Isaiah 41:10- “Do not fear, for I am with youl do not anxiously look about you, for I am your God. I will strengthen you, surely I will help you, surely I will uphold you with My righteous right hand.”

and
Matthew 11:28- “Come to Me, all who are weary and heavy laden and I will give you rest.”

“Remember- a woman who is alone in motherhood becomes a target of discouragement for Satan.” (p12)

Chapter 2-

“I know I need friends and community, but when? How? I'm tired.” (SM p14)
This is the chapter where I sighed with relief saying “I am not alone!” I suffer from depression and feeling completely alone. I don't have a lot of time for me and community outside of the computer or my house. Let's face it- I am a stay at home mom who homeschools with a husband who works 2 jobs and shift work. There isn't a lot of time for “me”. I do try and do something by myself, away from the house about once a month but it doesn't always happen. But after sighing in relief I also found myself becoming angry. I need a mentor, an encourager. I don't really have one for this. I have judges- I have plenty of those. But not really anyone who encourages me as a mother. I crave one. I crave the community of that. Fortunately for me I am good at online friendships. I have several online friends who are in the same boat but it is just not the same as a face to face mentor. This is my struggle chapter. The one that made me a little angry and depressed for what I do not have. But I also realize that this is where we are lacking as moms and women. We need to step up and mentor others. We need to assert ourselves to find a mentor.

Ecc 4:9-12 says “Two are better than one because they have good return for their labor. For if either of them falls, the one will lift up his companion. But woe to the one who falls when there is not another to lift him up. Furthermore, if two lie doen together they keep warm, but how can one be warm alone? And if one can overpower him who is alone, two can resist him.
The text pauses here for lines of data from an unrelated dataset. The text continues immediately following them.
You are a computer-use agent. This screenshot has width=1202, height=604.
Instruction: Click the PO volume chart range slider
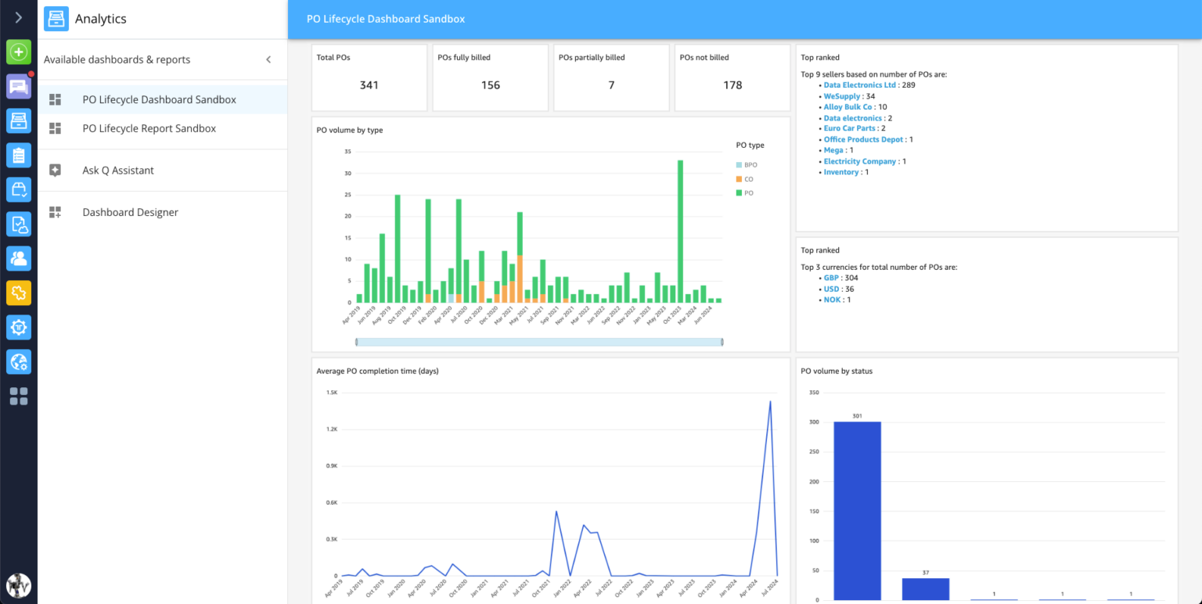pos(538,342)
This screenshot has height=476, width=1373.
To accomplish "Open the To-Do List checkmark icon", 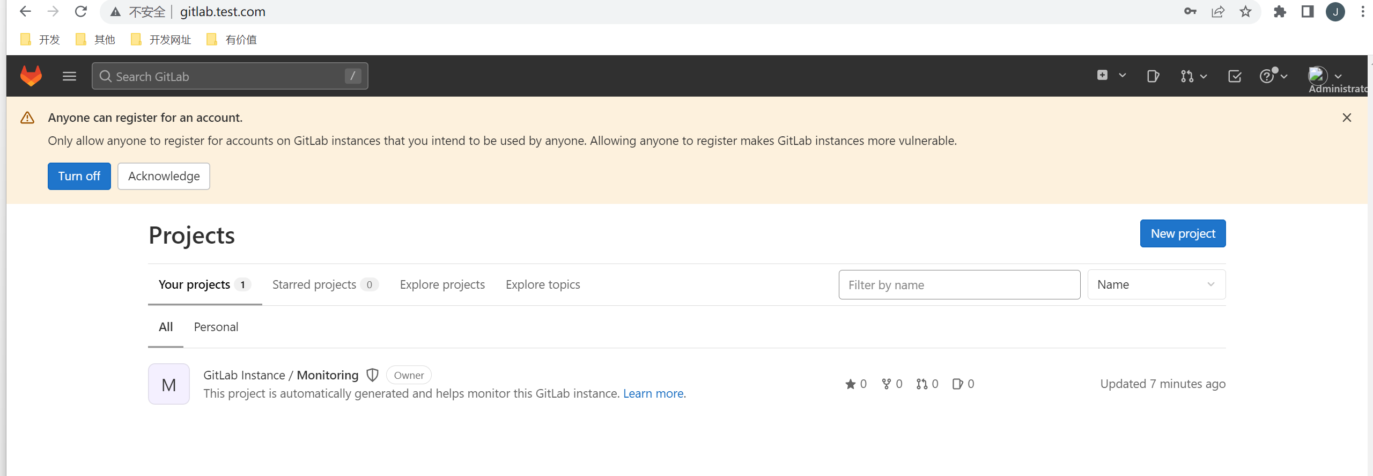I will [x=1235, y=76].
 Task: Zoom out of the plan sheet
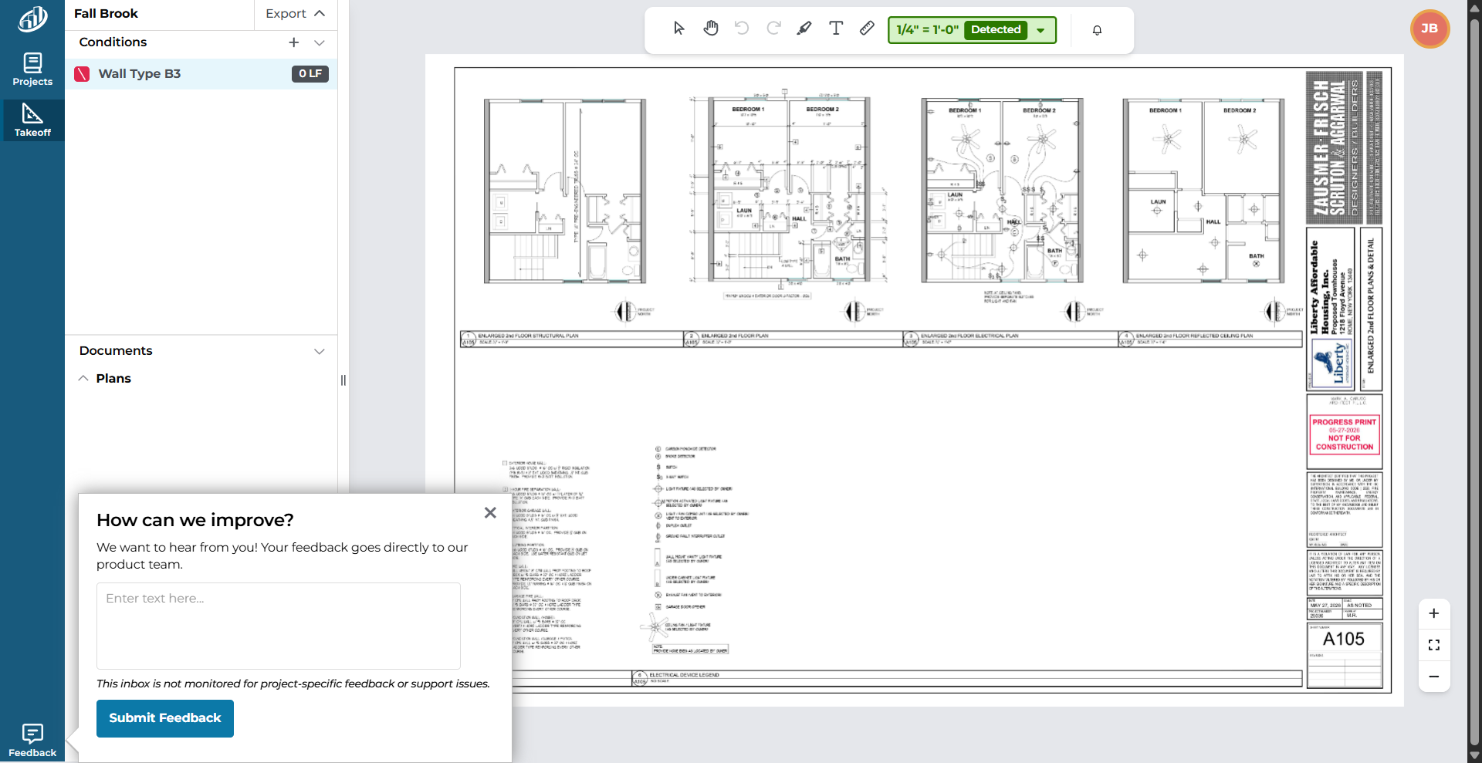coord(1434,677)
A cord of three strands is not quickly torn apart.”

Titus 2:3-5 says “Older women likewise are to be reverent to their behavior, not malicious gossips, not enslaved to much wine, teaching what is good, so that they may encourage the young women to love their husbands, to love their children, to be sensible, pure, workers at home, kind, being subjects to their own husbands so that the word of God will not be dishonored.”